There is further evidence that the strength of the US economy combined with the fall in the value of the pound sterling has boosted tourism in the UK, according to CIE Tours International.
At its annual UK Awards, the coach tour operator said sales in 2017 were 10% up on 2016 with 2018 tracking to see a further 10% increase.
The Irish operator reported that Scotland accounted for much of this gain, with England’s growth being slower, which it said could possibly be attributed to security concerns.
This performance reinforces findings by the Office for National Statistics (ONS) which showed that 2017 saw the biggest increase in US tourists coming to the UK since the 1980s with a 25% rise in visitors from North America in the first half of 2017 compared to 2016. In June alone, there were a record 650,000 visits, up 35% on the same month in 2016.

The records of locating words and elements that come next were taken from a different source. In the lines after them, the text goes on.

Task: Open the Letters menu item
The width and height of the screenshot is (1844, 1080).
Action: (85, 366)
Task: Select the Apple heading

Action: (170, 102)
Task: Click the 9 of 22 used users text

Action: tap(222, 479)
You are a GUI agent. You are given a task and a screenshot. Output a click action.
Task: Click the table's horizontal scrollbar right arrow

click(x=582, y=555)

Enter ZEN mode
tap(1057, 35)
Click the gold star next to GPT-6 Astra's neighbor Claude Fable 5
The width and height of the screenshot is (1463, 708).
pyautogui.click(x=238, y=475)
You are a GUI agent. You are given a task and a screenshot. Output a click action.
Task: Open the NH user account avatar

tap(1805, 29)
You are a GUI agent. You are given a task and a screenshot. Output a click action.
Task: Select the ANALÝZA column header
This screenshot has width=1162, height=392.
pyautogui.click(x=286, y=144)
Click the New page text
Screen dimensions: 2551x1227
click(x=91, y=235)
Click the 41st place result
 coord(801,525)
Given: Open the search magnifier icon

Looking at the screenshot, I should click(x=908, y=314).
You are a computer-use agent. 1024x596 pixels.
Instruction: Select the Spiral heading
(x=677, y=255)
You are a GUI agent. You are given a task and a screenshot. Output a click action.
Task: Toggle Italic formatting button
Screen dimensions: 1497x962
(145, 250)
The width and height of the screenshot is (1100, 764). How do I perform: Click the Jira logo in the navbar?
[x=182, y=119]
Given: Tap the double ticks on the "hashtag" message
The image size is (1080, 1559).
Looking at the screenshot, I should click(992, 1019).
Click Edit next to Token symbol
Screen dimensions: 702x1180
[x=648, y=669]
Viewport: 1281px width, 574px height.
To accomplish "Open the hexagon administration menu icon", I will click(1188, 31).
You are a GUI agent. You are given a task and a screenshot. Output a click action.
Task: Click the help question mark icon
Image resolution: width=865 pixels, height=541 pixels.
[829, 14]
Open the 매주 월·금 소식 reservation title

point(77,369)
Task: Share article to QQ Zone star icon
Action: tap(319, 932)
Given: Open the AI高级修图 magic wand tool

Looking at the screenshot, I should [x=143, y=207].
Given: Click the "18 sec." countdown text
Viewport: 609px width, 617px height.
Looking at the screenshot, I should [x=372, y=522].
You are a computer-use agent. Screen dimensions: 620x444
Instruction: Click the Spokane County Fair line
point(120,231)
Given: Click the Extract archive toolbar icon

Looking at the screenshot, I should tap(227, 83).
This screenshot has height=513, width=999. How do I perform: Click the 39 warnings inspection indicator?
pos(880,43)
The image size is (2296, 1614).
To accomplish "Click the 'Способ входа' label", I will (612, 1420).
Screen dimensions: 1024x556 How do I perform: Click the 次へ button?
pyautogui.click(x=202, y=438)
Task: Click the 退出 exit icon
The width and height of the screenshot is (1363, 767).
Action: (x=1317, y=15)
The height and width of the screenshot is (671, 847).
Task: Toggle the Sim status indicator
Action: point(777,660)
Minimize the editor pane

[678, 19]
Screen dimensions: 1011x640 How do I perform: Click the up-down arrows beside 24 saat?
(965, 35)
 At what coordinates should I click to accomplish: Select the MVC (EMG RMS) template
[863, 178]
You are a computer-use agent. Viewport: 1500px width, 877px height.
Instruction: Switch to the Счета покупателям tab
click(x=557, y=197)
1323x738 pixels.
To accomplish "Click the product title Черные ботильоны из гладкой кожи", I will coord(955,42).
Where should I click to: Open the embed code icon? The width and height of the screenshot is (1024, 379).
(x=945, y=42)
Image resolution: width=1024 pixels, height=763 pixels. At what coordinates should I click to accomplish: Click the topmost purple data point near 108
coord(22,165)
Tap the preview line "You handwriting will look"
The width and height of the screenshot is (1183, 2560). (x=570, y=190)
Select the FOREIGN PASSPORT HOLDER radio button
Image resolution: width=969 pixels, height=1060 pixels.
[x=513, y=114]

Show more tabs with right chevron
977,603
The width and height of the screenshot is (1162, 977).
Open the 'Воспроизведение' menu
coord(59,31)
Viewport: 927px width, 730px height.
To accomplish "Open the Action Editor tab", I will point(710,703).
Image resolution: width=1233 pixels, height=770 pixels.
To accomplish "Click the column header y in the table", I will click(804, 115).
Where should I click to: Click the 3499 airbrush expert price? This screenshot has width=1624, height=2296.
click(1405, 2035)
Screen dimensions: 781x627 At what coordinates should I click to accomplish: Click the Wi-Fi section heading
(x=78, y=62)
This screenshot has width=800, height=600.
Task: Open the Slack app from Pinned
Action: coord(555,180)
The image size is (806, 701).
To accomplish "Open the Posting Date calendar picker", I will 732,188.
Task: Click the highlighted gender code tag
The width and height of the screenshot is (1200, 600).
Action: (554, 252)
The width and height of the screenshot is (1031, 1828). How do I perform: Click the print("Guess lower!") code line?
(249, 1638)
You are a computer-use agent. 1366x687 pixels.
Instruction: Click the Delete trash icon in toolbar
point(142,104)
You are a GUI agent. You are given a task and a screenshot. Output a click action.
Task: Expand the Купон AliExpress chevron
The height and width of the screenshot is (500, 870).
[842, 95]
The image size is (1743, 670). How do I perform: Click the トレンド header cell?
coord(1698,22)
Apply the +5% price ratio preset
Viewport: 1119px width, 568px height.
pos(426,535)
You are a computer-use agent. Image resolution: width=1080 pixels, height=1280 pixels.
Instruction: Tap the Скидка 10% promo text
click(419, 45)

During 2017, CIE Tours took visitors to 100 visitor attractions and 60 hotels across the UK, paying a total of £11m to its UK suppliers, including buying around 150,000 hotel beds.
Elizabeth Crabill, chief executive, CIE Tours International, said: “The growth we are experiencing in the UK is fantastic and the level of customer satisfaction achieved by our suppliers plays a vital role in our success, which is why it is gratifying to recognise excellence in this, our fifth annual UK awards.”
However Crabill warned that it is becoming difficult to find hotels to meet North American demand. “The company has identified high accommodation prices as a threat to competitiveness and future growth, particularly in the key tourism centres of Edinburgh, Glasgow and Inverness.
“When our visitors come to historic cities, they expect to stay close to the central attractions but increasingly, we are encountering difficulty finding hotels in some destinations, which meet our customers high expectations of quality, at a price which is not prohibitive.”